ドールハウスのキットを組み立ててみた(1)

作ってみた

組み立て式の模型というとプラモデルをまず思い浮かべてしまうが、プラモデル以外にも組み立てを楽しむ模型趣味は沢山ある。最近、Amazonのサイトを覗いているときに、ドールハウスのキットを見つけた。調べてみると結構な種類があり、中々楽しそうにみえたので一つ購入してみることにした(結局Yahooショッピングのサイトで購入したのだが)。
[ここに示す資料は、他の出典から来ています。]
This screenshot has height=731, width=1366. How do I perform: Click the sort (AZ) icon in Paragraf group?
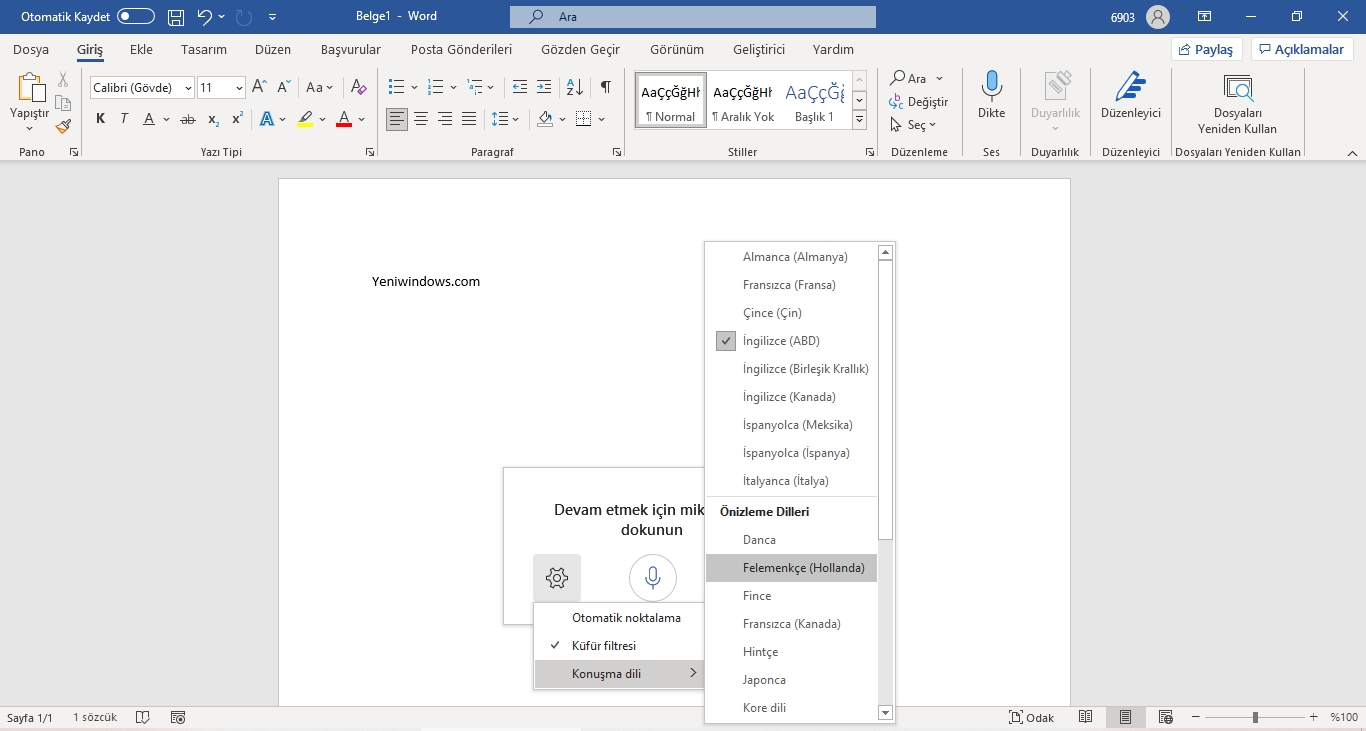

製品はRobotimeという海外(多分中国)のメーカーのもので、Amazonを探すと同社の同じ製品をいくつかのショップで取り扱っている。私が選んだのは「つくるんです」という会社が販売を行っているもので、説明書が日本語であるいうことが特徴であり、これがここからの購入を決めた理由でもある。キットとはいえプラモデルほど製作の説明が簡単とは思えなかったため、製作の経験がないのであれば日本語の説明があったほうが無難だと思う。一方、一度でもこの手のキットを作ったことがあれば、説明書が日本語でなくても絵を見て製作はできるかもしれない。

箱を開けるとこんな感じでパーツがびっしり入っている。これを丁寧に組み立てていくわけであるが、プラモデルのようにすべての部品に番号付けするわけにもいかないだろうにどうしているのだろうか? 説明書を読みながら作っていけばわかるだろう。

これが説明書である。思ったよりしっかりしたものである。

説明書の中身はこんな感じ。接着剤や塗料(ポスターカラー?)、ピンセットや筆なんかも同封されている。工作の難易度は、普段工作をしない人にとってはやや高いかも知れないが、普段からカッターを使って工作等をしている人にとっては問題なく取り組めるだろうと思う。ただ、工程が多くて相当楽しめそうだ。

部品は袋ごとに小分けにされており、各袋には番号がつけられている。説明書にはこの袋の番号と、部品形状などの特徴が指定されているので、一応部品を特定することはできる。「一応」と書いたのは、これでも少し説明が難しいものがあり、袋の中の部品を複数並べて説明書の説明を読みながら吟味する必要が生じたからである。

他の袋も並べてみる。ノリ、筆、接着剤やピンセットなんかもある。

袋に入り切らなかったものたち。実際にはビニールで封がされており、輸送中にバラバラにならないようになっていた。

紙で作るものはこんな感じ。印刷は綺麗なので板に貼るだけでそれらしい表現になる。

シナベニアをレーザーカッターで加工した板部品。それぞれの番号は左側においた別紙で確認できる。説明書には左側の紙の番号が指定されており、これを照合してベニアから部品を切り出して使う。ベニアの部品はバラけない程度にところどころ(プラモデルのゲートみたいに)残してあるだけなので、切り出すのは簡単にできる。

実際に組み立ててみると、プラモデルはやはり「絵」なんだと感じる。全て同じ素材をそれらしく表現するために立体に絵を描く、これがプラモデル。ドールハウスでは、木目を出したい場合は描くのではなく本物の木材を使うか、あるいは薄い木材シートを貼るのだ。勿論、本物が塗装してあるところは塗装もするだろうが、基本的に本物と同じものを使うか本物を貼るのがドールハウスの文法なのだ。木材の縮小模型としての表現として考えると、本物の木材を使うのは少々強引なのだが、スケールによってはアリだろう。何よりも様々な素材のものが混在している風景としての説得力はプラモデル以上だ。

とりあえず、カウンターが完成したので1/24くらいの人形と並べてみた。やっぱり1/24よりは少し大きい気がする。カウンターの台はシナベニアにカンナ屑のように薄く削った木材シートを張り込んでそれらしくしている。足元の木材も同様の表現。側面の壁紙調の部分は紙を貼ったもの、足掛けは金属線などで出来ている。材質のハイブリッド感はこれだけでも十分に味わえる。シナベニア部品の5面に木材シートを貼るのは結構時間がかかるがこれだけで達成感もある。

ドールハウスのキット。プラモデルとは勝手が違うものの新鮮で楽しい。こりゃ当分楽しめそうだ。